Design of in silico Trifunctional Antibody (hIgG1-FC: mouse-antiHER2? human-B7.1) Gene Cassettes and Expression Vectors: The Stage Prior to Production
- *Corresponding Author:
- Mohammad Reza Dehghani
Department of Molecular Medicine
Iran University of Medical Sciences, Iran
E-mail: [email protected]
Received Date: September 03, 2014; Accepted Date: October 22, 2014; Published Date: October 27, 2014
Citation: Dehghani MR, Ghahremani MH, Omidfar K (2014) Design of in silico Trifunctional Antibody (hIgG1-FC: mouse-antiHER2×human-B7.1) Gene Cassettes and Expression Vectors: The Stage Prior to Production. J Proteomics Bioinform 7: 353-358. doi: 10.4172/jpb.1000339
Copyright: © 2014 Dehghani MR, et al. This is an open-access article distributed under the terms of the Creative Commons Attribution License, which permits unrestricted use, distribution, and reproduction in any medium, provided the original author and source are credited.

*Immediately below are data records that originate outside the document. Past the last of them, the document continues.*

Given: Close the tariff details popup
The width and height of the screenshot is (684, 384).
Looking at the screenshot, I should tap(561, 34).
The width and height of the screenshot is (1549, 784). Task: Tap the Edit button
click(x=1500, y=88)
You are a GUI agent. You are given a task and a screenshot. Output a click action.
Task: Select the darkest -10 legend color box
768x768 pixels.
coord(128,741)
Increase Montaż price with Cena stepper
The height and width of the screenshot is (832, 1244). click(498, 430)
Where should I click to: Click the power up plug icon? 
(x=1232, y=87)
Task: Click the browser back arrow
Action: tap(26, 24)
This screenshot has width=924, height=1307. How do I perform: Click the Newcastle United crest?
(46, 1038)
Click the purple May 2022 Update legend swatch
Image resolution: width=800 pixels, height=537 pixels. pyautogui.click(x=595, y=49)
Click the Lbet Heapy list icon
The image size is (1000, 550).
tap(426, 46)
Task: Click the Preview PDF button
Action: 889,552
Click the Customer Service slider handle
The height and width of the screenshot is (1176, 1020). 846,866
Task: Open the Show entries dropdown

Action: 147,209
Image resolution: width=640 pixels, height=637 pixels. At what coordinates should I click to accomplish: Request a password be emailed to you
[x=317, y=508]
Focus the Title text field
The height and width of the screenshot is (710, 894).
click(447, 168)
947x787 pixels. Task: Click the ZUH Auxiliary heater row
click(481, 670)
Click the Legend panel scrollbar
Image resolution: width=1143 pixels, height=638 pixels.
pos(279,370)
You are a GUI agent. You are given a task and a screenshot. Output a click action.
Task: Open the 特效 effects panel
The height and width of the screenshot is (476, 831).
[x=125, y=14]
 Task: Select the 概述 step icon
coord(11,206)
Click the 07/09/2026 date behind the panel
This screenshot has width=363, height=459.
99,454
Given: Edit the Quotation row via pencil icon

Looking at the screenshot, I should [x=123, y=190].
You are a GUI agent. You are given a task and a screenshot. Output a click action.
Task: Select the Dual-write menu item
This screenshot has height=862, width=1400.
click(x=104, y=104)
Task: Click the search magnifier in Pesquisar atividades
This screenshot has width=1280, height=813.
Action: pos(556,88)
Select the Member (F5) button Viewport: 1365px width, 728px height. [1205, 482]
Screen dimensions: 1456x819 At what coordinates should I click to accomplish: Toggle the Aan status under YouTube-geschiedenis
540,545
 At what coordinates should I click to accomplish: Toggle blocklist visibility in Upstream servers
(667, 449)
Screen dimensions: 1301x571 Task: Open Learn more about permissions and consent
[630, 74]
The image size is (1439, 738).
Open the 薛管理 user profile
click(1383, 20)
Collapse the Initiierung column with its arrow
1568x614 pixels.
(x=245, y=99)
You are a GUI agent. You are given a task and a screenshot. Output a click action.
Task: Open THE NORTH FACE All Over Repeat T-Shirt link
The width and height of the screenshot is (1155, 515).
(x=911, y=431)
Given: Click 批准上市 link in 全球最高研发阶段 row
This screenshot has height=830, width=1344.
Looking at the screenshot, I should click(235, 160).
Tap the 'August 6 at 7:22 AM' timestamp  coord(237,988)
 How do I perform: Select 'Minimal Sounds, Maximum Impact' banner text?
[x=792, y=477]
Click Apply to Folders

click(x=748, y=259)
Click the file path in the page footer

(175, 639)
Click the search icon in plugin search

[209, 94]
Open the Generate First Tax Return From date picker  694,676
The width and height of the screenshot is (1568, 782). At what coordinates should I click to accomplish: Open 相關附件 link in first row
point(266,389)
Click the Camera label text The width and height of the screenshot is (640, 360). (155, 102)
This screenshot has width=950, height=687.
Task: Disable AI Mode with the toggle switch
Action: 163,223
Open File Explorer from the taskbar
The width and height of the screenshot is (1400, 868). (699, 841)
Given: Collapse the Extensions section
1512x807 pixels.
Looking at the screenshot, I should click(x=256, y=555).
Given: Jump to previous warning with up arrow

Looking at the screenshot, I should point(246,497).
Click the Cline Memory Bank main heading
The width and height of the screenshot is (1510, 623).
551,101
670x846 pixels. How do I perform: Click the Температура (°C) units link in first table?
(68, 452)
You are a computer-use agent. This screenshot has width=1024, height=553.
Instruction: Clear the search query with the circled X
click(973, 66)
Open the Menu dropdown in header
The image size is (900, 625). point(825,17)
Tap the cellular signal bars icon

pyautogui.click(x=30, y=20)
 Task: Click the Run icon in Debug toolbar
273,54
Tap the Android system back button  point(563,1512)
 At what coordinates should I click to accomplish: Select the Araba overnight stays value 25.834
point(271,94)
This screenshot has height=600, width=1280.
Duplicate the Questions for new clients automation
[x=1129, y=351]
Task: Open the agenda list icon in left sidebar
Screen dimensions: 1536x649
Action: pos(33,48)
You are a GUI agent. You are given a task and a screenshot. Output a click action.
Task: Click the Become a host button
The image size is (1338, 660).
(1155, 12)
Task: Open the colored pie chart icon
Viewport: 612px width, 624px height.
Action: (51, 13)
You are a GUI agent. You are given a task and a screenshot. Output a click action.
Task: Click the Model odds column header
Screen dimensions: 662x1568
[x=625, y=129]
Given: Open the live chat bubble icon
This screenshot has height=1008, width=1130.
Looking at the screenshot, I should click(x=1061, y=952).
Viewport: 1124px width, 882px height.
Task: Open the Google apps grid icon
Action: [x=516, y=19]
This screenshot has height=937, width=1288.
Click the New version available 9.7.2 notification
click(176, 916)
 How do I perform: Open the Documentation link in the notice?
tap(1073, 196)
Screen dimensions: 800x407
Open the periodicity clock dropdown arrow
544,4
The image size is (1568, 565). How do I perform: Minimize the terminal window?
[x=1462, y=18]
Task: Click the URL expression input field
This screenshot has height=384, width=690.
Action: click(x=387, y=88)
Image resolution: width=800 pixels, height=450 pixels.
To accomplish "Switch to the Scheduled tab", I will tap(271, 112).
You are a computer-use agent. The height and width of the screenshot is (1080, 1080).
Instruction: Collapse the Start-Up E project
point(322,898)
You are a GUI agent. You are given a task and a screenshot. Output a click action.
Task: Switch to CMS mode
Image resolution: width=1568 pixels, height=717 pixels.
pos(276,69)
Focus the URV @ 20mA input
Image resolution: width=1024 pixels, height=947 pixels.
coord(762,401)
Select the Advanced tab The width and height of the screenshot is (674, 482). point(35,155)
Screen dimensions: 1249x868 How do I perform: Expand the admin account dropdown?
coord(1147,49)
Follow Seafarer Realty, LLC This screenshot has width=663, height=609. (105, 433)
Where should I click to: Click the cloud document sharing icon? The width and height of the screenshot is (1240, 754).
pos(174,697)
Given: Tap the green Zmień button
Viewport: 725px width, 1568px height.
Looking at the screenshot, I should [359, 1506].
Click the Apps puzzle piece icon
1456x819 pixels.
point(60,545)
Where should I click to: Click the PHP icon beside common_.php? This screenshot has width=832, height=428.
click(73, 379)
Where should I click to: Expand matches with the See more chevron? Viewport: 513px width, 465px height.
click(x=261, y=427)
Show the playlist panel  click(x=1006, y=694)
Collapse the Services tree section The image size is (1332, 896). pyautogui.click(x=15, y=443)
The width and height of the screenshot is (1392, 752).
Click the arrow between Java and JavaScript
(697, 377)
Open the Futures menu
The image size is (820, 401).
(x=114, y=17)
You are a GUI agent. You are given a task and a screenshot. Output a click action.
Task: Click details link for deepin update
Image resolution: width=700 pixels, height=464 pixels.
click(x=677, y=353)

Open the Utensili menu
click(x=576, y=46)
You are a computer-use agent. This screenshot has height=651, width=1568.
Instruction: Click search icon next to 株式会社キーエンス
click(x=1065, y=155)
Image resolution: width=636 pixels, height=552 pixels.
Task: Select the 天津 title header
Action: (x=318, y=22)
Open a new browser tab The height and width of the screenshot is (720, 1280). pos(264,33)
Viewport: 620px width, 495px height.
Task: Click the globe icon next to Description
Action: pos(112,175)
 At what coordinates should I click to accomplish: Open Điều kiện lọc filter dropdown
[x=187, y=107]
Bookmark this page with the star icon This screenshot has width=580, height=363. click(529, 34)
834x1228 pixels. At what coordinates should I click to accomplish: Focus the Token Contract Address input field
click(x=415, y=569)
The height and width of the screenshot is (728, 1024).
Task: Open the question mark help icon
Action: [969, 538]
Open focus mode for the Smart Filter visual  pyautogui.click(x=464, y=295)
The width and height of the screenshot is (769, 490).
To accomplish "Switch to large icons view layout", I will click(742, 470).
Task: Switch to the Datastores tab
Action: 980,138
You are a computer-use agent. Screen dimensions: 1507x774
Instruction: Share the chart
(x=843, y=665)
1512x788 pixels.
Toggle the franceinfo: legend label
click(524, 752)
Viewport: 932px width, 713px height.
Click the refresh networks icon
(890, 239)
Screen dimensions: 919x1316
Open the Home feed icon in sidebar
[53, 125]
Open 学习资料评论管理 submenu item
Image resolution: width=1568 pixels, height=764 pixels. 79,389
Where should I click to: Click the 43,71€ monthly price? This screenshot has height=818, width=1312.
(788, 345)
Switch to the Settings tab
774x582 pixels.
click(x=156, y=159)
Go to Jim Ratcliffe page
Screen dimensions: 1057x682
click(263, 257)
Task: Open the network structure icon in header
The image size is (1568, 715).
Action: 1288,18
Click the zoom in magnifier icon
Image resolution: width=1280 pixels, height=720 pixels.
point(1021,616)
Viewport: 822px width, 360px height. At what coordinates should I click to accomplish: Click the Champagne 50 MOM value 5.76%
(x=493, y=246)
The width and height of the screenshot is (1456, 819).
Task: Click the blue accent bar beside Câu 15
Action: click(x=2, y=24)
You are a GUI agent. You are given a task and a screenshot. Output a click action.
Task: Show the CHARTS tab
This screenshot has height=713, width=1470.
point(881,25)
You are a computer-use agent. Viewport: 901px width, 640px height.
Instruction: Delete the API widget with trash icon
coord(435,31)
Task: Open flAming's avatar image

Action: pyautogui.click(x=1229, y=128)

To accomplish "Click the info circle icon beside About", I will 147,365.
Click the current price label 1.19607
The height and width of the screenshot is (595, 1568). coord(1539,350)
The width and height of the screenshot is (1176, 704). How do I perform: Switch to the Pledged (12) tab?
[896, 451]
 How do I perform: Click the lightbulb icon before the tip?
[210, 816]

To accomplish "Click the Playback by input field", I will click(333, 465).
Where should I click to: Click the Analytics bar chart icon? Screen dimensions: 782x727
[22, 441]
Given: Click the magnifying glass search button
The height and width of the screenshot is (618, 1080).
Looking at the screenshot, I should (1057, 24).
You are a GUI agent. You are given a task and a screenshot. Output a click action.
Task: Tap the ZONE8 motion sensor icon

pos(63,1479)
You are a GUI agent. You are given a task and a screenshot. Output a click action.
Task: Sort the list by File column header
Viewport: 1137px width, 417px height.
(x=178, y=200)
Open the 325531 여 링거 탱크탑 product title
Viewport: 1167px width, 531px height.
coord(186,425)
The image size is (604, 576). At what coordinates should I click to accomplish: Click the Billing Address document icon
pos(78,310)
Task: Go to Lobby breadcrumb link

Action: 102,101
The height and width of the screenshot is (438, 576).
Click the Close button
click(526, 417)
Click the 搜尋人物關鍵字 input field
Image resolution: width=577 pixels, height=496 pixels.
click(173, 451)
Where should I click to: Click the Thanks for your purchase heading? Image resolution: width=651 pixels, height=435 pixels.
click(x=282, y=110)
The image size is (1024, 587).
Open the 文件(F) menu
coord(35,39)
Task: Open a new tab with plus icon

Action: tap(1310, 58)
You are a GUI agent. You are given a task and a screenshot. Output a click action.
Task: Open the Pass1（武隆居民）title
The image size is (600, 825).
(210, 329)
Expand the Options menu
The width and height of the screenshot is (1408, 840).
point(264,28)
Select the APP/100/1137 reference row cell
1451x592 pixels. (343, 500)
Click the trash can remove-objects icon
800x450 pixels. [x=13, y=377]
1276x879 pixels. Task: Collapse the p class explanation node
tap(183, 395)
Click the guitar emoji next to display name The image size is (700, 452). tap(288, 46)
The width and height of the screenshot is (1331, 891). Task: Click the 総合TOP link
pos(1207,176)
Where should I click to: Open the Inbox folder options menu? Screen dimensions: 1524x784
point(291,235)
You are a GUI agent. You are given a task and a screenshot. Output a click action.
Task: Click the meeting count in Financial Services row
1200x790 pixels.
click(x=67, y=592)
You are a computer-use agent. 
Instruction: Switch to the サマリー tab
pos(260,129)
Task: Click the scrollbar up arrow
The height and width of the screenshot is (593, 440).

The specific gene cassettes and expression vectors for tri-functional antibody (hIgG1-FC: mouse-antiHER2× human-B7.1) were designed in silico. The in silico tri-functional antibody has been derived from human IgG1, human B7.1, and mouse antiHER2 antibody. The variable domains of IgG1 framework were substituted by Cha21 (mouseantiHER2 scFV) VH-VL, and B7.1 IgV-like domains. The domain data of human IgG1 heavy and light chain-constant regions, human B7.1 IgV-like, and cha21 variable regions were obtained from UniprtoKB and PDB databases. The 3D structure of domains was trimmed and modeled by pyMol software. To ensure the presence of antigen binding residues, complementarity determining regions, and framework regions in variable domain structure, the researchers analyzed the cha21-VH and VL nucleotide sequences using Paratome and IMGT softwares, respectively. In this study, two in silico expression vectors were designed. The vector forms were ready in silico to be synthesized and transfected into CHO cells in order to be developed; the cells expressing the chimeric tri-functional antibody which enables the eradication of HER2-expressing cancer cells using apoptotic induction, T-cell activation and accessory cell activation by antiHER2, B7.1, and Fc domains, respectively.